It may be ridiculous, but all I can be right now is sad.

Summer hasn’t even started yet, and already it’s too short.  Two months?  That’s barely enough time to picnic, forget finishing our unpacking, fixing up the house, gardening, heading to the lake, and all the other things we want to do.  We’re going to blink and it will be time for school again.

Autumn used to be my favourite time of year.  I loved the weather, the leaves, the fact that most folk stopped coming to the lake – leaving it just for us…  I loved everything about it.  Now I’m dreading it.

Autumn this year means my baby is leaving me.  And the kicker?  I’m the one who convinced her to give grade one a try, she wanted to stay home and have me teach her.  But Ms. Jackson, the grade one teacher at Mayfair?  She’s fabulous.  Is so obviously passionate about her kids, and I just know Lily-Ann could learn so much from having her be a daily part of her life.  I’m just so not ready to give her up.  Not even close to ready.

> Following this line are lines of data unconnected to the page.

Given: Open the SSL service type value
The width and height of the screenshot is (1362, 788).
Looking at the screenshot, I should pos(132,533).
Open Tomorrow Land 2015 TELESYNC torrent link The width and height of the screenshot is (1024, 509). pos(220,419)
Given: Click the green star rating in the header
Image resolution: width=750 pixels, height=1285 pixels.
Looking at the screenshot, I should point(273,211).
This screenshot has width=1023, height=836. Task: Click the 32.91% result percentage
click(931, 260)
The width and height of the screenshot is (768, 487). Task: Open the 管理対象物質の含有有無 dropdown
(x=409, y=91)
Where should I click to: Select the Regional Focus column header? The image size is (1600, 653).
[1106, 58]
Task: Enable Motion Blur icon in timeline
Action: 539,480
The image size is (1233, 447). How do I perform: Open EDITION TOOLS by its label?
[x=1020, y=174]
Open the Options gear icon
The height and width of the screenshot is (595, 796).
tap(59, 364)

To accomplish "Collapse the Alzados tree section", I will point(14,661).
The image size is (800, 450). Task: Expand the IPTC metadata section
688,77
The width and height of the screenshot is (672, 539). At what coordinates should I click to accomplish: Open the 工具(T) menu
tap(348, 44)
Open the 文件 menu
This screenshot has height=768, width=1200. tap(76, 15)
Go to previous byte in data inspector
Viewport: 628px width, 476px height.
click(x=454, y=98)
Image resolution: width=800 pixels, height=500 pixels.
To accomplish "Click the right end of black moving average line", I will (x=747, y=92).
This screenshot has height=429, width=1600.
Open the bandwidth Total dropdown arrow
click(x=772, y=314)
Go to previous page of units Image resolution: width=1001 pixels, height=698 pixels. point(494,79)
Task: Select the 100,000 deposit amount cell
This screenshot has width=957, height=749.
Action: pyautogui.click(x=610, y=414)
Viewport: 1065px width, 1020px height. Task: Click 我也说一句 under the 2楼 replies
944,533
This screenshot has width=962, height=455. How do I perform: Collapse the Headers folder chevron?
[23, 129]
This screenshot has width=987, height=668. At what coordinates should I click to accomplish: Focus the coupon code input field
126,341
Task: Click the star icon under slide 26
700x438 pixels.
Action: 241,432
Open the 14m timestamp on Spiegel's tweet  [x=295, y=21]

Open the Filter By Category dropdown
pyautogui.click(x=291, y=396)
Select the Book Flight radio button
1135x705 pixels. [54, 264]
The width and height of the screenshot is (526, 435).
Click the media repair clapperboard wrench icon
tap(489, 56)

Moving from Pre-k to Kindergarten was hard enough.  I still miss our Friday afternoons.  But the idea that come Fall I will only have my girl for a few hours every day???  It’s just too much.  I honestly cried myself to sleep last night.  It’s ridiculous, I know.  I can’t help it though.  I am not ready to give her up.

We haven’t even started Summer holidays and already I’m depressed and upset over Summer coming to an end.  How the heck am I going to make it through?  There isn’t enough time in the world to prepare me for giving up my daughter full time to the school system.  Can’t she go part time?  Honestly?  Truly?  Is that an option?  Because THAT would make it all better.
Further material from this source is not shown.